━━━ Entries shown ━━━

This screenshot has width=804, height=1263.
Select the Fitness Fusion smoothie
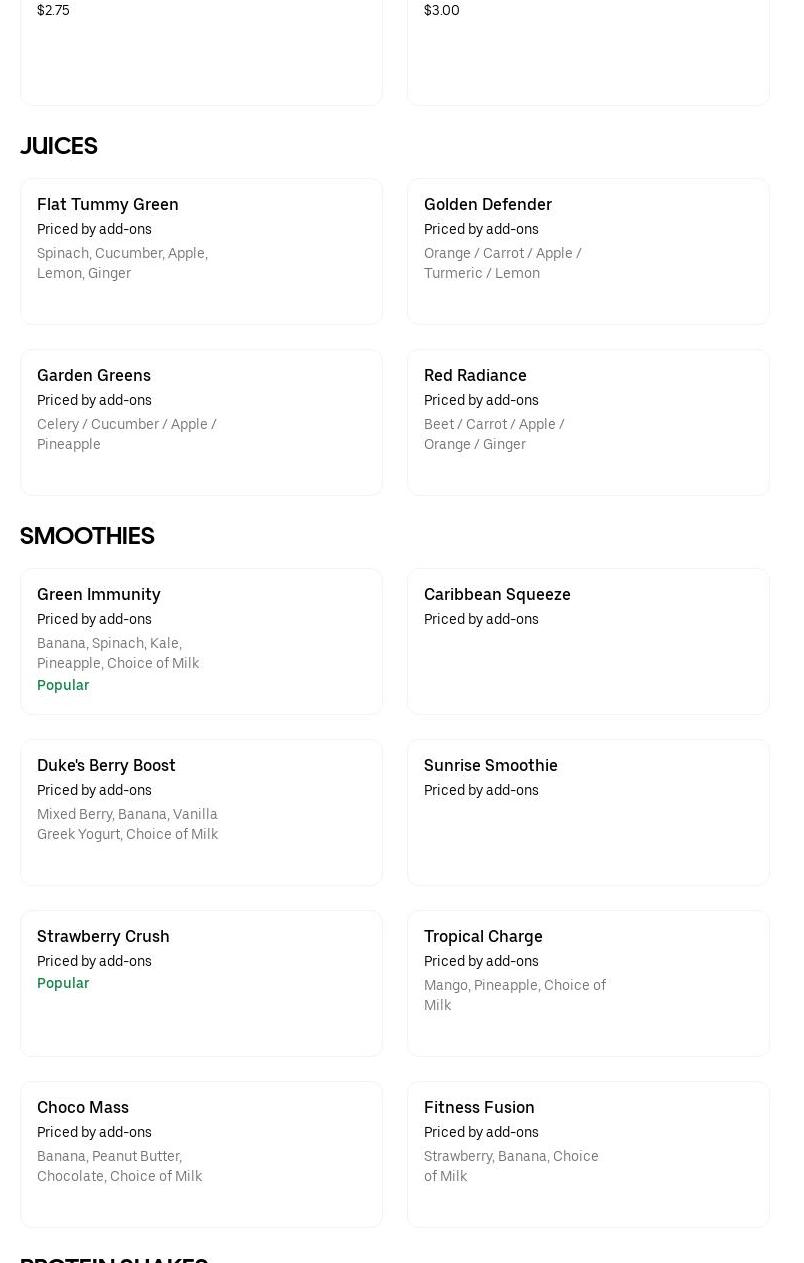pyautogui.click(x=588, y=1153)
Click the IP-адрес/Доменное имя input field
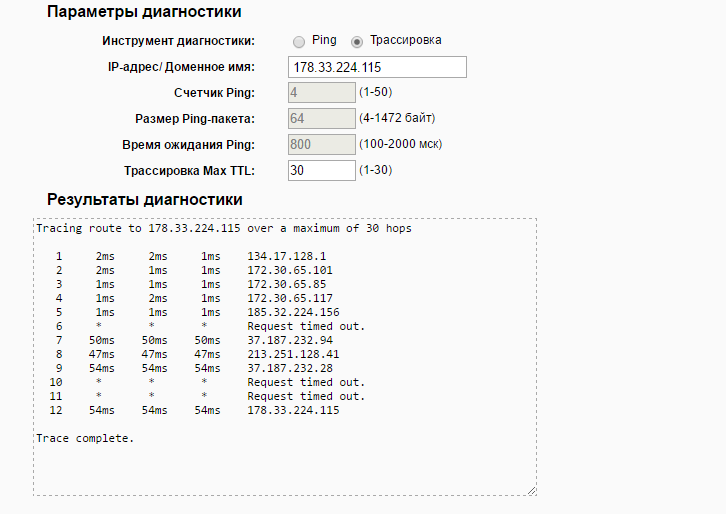The width and height of the screenshot is (726, 514). pyautogui.click(x=377, y=67)
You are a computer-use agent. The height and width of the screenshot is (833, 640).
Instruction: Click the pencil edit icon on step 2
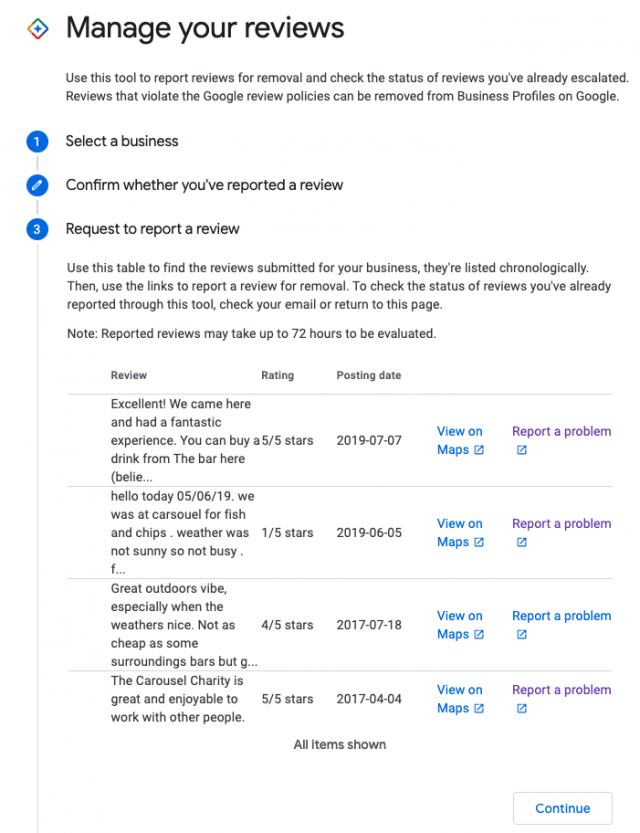click(37, 185)
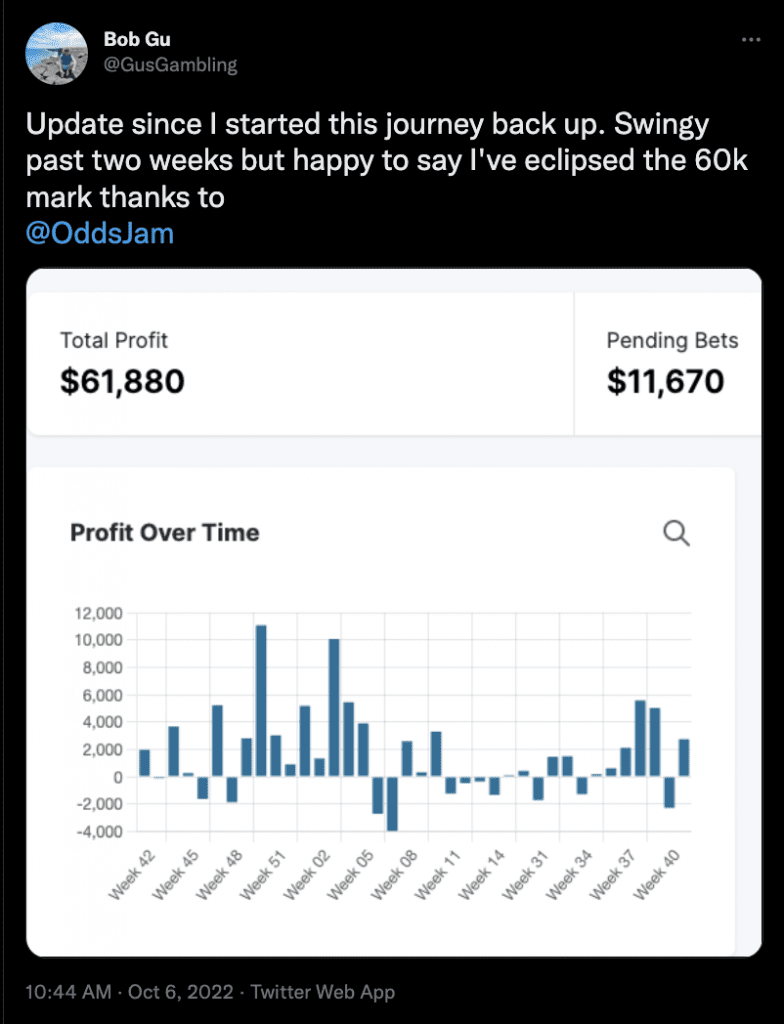Select the Pending Bets $11,670 card
The height and width of the screenshot is (1024, 784).
668,364
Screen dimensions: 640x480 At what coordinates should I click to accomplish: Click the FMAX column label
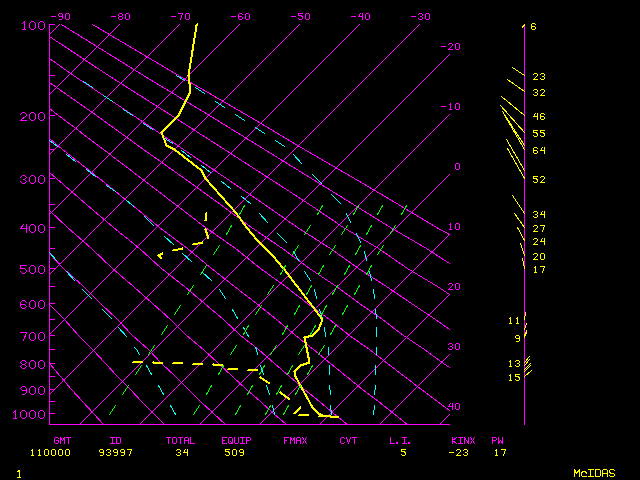click(x=295, y=440)
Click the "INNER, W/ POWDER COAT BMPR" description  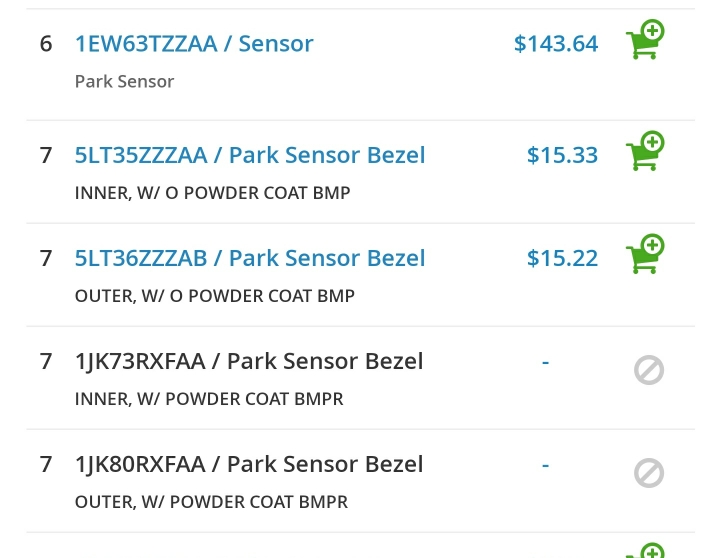coord(209,399)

━━━

Pictures stay out. Print the lines of the records above exactly, from the first through the one with "You are a computer-use".

This screenshot has width=804, height=1263.
Select the Fitness Fusion smoothie
pyautogui.click(x=588, y=1153)
Click the IP-адрес/Доменное имя input field
The width and height of the screenshot is (726, 514). pyautogui.click(x=377, y=67)
You are a computer-use agent. The height and width of the screenshot is (833, 640).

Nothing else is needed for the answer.